Configuring Cloud Services

On the Home > Cloud Services page, you can connect the appliance to Cloud Services. The Cloud Services Provider uses a Web-based application to manage, configure, and monitor your appliance.

To connect the appliance to Cloud Services:

  1. Click the activation link in the email that the Security Gateway owner gets from the Cloud Services Provider.

  2. Log in.

    A window opens and shows the activation details sent in the email.

  3. Make sure the activation details are correct and click Connect.

If the appliance is connected to a different Cloud Services Provider, you are asked if you want to continue.

Alternatively, follow the connection procedure below.

When you successfully connect, a security policy and other settings are pushed to the appliance. The settings defined by Cloud Services contain your activated blades, security policy, and service settings.

After Cloud Services are turned on, these identification details are shown in the WebUI:

  • At the bottom of the login page - The name defined by the Cloud Services Provider for your Security Gateway and the MAC address of the Check Point Appliance.

  • At the top of the WebUI application (near the search box) - The name of your Check Point Appliance.

These are the sections on this page:

  • Cloud Services - This section shows Cloud Services details.

    • The Configure option lets you configure initial connectivity.

    • When connected, you can click Details to see connectivity details and Fetch now to get updated activated blades, security policy and service settings.

    • When disconnected, you can click Refresh to try and reconnect to Cloud Services.

  • Managed Security Blades - Shows a colorful or black and white icon for defined security blades. You can click the icon text to open the corresponding page in the WebUI.

    • Dark blue icon - Shown for a blade that is remotely managed by Cloud Services. The blade is turned on in the plan.

      Remotely managed blade pages show a lock icon. You cannot toggle between the on and off states. If you change other policy settings, the change is temporary. Any changes made locally are overridden in the next synchronization between the gateway and Cloud Services.

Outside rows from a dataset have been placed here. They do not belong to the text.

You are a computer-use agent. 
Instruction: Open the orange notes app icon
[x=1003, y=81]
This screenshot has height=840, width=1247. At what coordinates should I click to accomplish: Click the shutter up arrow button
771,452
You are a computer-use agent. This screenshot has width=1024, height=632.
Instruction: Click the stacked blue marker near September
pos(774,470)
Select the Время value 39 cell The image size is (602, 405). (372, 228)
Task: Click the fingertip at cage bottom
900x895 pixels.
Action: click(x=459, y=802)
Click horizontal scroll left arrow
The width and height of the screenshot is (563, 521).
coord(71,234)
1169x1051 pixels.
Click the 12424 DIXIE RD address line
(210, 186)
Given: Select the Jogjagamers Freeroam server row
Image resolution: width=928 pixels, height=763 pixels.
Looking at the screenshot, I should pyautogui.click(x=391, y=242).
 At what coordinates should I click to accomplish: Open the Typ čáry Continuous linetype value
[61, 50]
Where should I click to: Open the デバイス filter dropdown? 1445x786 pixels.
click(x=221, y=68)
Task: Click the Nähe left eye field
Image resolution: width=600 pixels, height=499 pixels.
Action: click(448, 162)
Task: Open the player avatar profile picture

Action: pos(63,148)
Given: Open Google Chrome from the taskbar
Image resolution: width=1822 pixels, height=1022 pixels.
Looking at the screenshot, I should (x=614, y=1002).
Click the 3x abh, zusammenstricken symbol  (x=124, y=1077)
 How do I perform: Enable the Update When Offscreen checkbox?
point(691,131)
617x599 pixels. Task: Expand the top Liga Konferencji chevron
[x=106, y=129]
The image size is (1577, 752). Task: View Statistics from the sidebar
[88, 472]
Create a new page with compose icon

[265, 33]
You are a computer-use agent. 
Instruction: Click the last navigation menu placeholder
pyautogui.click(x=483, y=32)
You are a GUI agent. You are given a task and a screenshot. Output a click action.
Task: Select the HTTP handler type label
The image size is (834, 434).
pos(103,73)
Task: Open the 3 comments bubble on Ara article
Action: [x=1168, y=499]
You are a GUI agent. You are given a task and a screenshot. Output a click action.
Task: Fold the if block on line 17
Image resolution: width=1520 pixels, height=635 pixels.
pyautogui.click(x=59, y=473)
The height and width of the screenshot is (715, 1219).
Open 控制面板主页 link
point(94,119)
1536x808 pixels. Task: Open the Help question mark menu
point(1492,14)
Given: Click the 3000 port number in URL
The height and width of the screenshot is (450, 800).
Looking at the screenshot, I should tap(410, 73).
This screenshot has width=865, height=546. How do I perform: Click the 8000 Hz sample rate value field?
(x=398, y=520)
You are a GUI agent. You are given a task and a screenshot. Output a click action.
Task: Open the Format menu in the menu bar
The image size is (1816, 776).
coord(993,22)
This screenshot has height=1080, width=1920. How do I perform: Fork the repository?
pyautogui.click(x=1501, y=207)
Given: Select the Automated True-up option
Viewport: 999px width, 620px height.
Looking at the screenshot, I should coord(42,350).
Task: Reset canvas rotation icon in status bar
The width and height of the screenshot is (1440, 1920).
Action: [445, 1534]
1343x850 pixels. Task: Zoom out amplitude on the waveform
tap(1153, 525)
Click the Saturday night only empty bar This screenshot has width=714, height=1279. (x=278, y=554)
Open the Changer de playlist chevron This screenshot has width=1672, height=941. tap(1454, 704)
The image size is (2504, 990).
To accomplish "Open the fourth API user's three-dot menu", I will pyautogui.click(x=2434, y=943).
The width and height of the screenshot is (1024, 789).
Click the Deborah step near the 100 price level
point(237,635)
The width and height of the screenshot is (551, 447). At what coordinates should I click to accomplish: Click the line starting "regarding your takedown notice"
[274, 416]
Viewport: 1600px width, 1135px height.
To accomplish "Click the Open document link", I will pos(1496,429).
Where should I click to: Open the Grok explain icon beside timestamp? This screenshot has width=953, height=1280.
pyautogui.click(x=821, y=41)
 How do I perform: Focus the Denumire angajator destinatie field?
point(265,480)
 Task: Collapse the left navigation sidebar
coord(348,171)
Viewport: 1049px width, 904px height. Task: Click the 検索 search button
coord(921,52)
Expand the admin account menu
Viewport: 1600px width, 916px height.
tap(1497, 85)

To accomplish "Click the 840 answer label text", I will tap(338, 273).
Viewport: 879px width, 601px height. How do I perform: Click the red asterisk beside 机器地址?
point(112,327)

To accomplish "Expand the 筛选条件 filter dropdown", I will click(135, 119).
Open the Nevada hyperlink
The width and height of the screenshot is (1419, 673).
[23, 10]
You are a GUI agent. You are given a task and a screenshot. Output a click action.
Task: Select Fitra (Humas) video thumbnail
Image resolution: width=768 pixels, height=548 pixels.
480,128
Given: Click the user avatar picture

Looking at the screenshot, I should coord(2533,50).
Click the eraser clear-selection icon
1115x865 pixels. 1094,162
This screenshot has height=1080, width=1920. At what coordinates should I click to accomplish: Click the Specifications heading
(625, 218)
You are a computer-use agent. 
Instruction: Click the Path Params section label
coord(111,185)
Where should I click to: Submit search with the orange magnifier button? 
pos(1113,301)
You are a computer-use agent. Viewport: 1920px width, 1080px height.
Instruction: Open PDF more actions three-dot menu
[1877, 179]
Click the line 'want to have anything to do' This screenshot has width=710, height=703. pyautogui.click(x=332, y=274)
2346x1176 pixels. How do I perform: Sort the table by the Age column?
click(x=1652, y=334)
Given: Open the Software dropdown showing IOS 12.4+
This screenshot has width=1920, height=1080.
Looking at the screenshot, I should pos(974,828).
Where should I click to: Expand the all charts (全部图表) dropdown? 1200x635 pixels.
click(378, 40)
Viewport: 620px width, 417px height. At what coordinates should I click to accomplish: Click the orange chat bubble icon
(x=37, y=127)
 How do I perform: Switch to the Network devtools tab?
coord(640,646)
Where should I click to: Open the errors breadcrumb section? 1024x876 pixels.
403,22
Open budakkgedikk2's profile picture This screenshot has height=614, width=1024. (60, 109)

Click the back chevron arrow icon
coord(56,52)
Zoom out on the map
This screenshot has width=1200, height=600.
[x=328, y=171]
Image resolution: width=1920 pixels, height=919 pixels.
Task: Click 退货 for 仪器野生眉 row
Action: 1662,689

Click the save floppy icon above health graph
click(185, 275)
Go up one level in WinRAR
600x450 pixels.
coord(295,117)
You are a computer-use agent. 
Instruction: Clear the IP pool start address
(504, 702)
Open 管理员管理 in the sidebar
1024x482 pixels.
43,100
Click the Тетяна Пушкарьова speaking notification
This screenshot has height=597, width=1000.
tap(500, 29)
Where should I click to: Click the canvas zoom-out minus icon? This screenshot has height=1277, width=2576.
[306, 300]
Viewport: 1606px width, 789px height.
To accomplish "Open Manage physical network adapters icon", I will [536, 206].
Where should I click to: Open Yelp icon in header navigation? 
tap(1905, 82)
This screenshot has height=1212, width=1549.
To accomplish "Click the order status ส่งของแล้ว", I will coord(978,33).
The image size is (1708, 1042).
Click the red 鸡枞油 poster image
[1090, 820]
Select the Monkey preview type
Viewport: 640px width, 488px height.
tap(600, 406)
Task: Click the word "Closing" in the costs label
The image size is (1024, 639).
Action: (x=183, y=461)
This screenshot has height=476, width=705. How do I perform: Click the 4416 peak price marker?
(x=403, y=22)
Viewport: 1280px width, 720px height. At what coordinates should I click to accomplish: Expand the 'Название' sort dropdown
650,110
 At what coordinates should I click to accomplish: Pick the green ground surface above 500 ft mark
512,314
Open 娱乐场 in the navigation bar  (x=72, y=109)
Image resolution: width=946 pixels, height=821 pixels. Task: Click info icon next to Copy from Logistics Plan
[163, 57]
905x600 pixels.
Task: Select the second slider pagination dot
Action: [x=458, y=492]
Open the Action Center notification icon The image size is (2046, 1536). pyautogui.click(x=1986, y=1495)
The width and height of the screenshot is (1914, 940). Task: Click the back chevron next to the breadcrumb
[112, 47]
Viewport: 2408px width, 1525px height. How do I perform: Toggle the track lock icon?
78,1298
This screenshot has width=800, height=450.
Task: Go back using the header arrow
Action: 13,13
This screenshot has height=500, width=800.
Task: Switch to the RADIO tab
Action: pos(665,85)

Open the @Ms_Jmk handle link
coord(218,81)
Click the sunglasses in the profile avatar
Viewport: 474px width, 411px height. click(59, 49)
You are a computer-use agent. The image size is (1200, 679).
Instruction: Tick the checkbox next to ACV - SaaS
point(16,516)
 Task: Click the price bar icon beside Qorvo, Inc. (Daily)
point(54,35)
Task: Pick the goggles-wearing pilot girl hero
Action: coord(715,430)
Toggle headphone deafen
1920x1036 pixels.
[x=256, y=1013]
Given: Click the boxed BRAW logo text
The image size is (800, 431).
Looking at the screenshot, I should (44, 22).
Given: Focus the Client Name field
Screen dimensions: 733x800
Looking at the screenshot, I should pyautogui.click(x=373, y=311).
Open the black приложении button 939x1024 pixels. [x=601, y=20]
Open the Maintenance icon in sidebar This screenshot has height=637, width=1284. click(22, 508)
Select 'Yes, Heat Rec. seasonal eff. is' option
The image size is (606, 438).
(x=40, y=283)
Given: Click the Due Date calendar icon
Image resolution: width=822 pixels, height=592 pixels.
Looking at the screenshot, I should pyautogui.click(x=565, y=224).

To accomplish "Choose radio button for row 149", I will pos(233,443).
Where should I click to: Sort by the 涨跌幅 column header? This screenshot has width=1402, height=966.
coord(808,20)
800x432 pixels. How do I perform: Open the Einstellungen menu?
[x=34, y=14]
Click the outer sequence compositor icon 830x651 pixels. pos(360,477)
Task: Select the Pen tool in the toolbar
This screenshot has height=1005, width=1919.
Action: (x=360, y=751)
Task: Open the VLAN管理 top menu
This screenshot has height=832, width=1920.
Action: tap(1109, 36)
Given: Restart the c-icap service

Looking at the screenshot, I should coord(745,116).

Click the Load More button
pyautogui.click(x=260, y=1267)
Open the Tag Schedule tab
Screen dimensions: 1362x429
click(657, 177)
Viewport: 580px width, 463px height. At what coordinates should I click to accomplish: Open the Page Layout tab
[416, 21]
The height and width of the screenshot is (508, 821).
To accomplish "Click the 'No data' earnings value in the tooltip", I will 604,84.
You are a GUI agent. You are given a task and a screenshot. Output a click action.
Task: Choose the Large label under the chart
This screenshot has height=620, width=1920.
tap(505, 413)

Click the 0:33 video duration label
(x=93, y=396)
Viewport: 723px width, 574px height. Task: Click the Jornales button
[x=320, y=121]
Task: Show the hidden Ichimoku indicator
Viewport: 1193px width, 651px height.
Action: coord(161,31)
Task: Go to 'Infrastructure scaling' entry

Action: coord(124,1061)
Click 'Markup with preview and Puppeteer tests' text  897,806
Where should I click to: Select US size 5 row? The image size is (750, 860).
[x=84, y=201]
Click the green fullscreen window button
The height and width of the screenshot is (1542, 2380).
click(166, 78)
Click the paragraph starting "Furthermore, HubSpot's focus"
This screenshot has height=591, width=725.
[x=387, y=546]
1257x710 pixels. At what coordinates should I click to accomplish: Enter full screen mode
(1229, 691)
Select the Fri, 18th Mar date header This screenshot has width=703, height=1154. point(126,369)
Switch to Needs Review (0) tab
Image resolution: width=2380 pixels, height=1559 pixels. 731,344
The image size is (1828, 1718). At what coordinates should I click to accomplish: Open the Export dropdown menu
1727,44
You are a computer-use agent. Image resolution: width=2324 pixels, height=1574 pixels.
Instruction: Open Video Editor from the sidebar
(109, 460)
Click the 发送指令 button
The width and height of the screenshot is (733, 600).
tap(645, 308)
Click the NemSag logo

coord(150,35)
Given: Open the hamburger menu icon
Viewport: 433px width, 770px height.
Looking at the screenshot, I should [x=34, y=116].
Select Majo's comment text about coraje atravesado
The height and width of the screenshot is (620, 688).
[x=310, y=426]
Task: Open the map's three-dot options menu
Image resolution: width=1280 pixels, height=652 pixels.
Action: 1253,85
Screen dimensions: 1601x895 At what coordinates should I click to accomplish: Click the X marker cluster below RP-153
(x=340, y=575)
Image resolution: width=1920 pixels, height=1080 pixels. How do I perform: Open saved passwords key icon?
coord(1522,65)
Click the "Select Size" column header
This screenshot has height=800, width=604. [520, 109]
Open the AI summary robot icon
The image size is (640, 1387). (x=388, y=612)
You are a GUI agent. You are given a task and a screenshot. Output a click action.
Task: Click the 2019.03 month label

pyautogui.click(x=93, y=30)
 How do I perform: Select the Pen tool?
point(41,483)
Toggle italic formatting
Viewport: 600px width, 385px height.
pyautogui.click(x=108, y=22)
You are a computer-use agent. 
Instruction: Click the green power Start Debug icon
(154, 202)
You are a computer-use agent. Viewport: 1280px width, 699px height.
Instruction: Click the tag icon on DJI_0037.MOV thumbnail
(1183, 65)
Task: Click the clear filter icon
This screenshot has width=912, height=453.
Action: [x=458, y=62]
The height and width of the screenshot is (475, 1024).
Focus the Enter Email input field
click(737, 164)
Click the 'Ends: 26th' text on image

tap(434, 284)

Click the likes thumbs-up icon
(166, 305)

    • Gray icon - Shown for a blade that is remotely managed by Cloud Services. The blade is turned off in the plan.

    • No icon - Shown for a security blade that is locally managed in the Check Point1550 Appliance. The blade is not managed by Cloud Services.

      If no blades are remotely managed, all of the blades icons are gray.

  • Available Services - Shows the services that are managed by the Cloud Services Provider. If a service has a Settings button, you can click it to show read-only setting information. You cannot change the setting information. Services in a gray font show services that are not provided by Cloud Services.

These are the available services:

  • Reports - Periodic network and security reports sent by email. Click Settings to see the time frames set for your gateway.

  • Logs - Logs are stored with the Cloud Services Provider.

  • Dynamic DNS - A persistent domain name is set by Cloud Services.

  • Firmware Upgrades - Firmware upgrades are managed remotely by Cloud Services.

  • Periodic Backup - Backups are scheduled by Cloud Services.

Before you can connect to Cloud Services, make sure you have:

  • Received an email from your Cloud Services Provider that contains an activation key for your Check Point1550 Appliance and also an activation link

    Or

  • The Service Center IP address, the Check Point1550 Appliance gateway ID, and the registration key

Workflow to connect to Cloud Services:

  1. Connect to Cloud Services Provider and establish a secure connection.

    Make sure the gateway registration information is correct.

  2. Get the security policy and settings.

  3. Install the security policy and settings.

When you connect for the first time, the appliance must verify the certificate of the Cloud Services Provider against its trusted Certificate Authority list. If verification fails, you get a notification message. You can stop or ignore the verification message and continue.

To connect to Cloud Services:

  1. Click Configure or Edit.

    The Configure Cloud Services window opens.

  2. Select Activation key or Activation details and enter the specified information.

  3. Click Apply.

    The Check Point Appliance tries to connect to the Cloud Services Provider. The Cloud Services section shows a progress indicator and shows the connection steps.

Note - If you see a message that the identity of your Cloud Services Provider cannot be verified but you are sure of its identification, click Resolve and then Ignore and reconnect.

When connectivity is established, the Cloud Services section at the top of the page shows:

  • The date of the synchronization

  • The On/Off lever shows that Cloud Services is turned on.

A Cloud Services Server widget is shown on the status bar and shows Connected. If you click this widget, the Cloud Services page opens.

To test connectivity to the Cloud Services:

  1. Open a console connection.

  2. Log in.

  3. Run this CLI command:

    test cloud-connectivity <service-center-addr> <addr>

To get an updated security policy, activated blades, and service settings:

Click Fetch now.

The Check Point Appliance gets the latest policy, activated blades, and service settings from Cloud Services.